そしてさらに、本発明の分子センシング用金属ナノ粒子材料の製造方法において、前記a)乃至d)工程に加え、前記a)工程で用いる一本鎖DNA鎖(2)若しくは前記c)工程で用いる一本鎖DNA鎖(3)のいずれか一方、或いは、これら両者にラマン活性分子を結合する工程を含む。
上記工程で用いる一本鎖DNA鎖(2)は、DNA鎖(2)同士で互いに相補性を有することもできるが、好ましくはDNA鎖(2)同士が互いに相補性を有するものではないことが好ましい。これは金属ナノ粒子と反応させて一本鎖DNA鎖(2)が結合した金属ナノ粒子(1)を形成する際、DNA鎖(2)が互いに相補性を有するものであると、粒子(1)同士の会合体が形成される虞があり、凝集の発生を防ぐためである。

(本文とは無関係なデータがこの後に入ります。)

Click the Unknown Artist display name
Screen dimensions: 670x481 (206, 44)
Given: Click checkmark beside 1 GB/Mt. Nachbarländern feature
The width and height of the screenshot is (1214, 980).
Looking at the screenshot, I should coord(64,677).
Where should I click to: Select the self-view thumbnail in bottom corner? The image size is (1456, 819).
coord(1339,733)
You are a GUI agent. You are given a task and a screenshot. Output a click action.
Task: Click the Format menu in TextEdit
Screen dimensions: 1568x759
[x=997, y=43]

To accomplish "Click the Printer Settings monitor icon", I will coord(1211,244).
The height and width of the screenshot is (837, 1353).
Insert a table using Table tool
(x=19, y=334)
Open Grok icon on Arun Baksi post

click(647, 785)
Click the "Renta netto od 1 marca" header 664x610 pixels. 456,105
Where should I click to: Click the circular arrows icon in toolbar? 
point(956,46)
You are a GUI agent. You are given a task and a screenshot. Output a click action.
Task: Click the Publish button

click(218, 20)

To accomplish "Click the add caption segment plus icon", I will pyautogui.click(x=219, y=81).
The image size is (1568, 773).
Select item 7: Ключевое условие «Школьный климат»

また、一本鎖DNA鎖(2)と一本鎖DNA鎖(3)の分子鎖長(すなわち塩基鎖長)は異なっていてもよいが、等しい長さであることが好ましい。
なお上記工程で用いる金属ナノ粒子(1)と金属ナノ粒子(2)に用いる金属は同一の金属種であっても異なる金属種であってもよいが、好ましくは同一の金属種を用いることが望ましい。
上記a)工程において、基体となる一本鎖DNA鎖(1)と会合させた2つのDNA鎖(2)の2つのチオール基間の距離は、b)工程で得られる金属ナノ粒子(1)上に形成されるDNA鎖(2)の結合位置に対応する。
ここで、金属ナノ粒子を挟んで互いに反対側の位置に2つのDNA鎖(2)が結合すると、3つの金属ナノ粒子、すなわち、金属ナノ粒子(1)と、その後のd)工程で該DNA鎖(2)にDNA鎖(3)が会合して結合した2つの金属ナノ粒子(2)の3つの粒子が直線状に並ぶこととなる。すなわち、これら3つの金属ナノ粒子間に形成される2つの増強電場がなす角度が180°となり、前述した通り好ましくない。
このため、DNA鎖の鎖長や、金属ナノ粒子の大きさ(平均粒径)を調整し、3つの金属ナノ粒子の配列(角度)を好ましい角度に調整することが重要である。
上記d)工程、すなわち、金属ナノ粒子(1)と金属ナノ粒子(2)の混合による金属ナノ粒子集合体を製造する工程は、金属ナノ粒子(1)に対して過剰量の金属ナノ粒子(2)を添加することにより行われる。例えば金属ナノ粒子(1)と金属ナノ粒子(2)を1:2〜10程度の当量比で混合することにより、DNA鎖(2)とDNA鎖(3)を会合させて2重らせんを形成させ、2個の金属ナノ粒子間に有機分子(DNAなど)による結合を形成する。
例えば、2当量の一本鎖DNA鎖(2)を有する1つの金属ナノ粒子(1)と、1当量の一本鎖DNA鎖(3)を有する2つの金属ナノ粒子(2)を混合することによって得られる3つの金属ナノ粒子から構成される金属ナノ粒子集合体が好ましい。
このようにして得られた、金属ナノ粒子同士が等間隔に連結された金属ナノ粒子集合体は表面増強ラマン散乱を発することのできる分子センシング金属ナノ粒子材料として機能する。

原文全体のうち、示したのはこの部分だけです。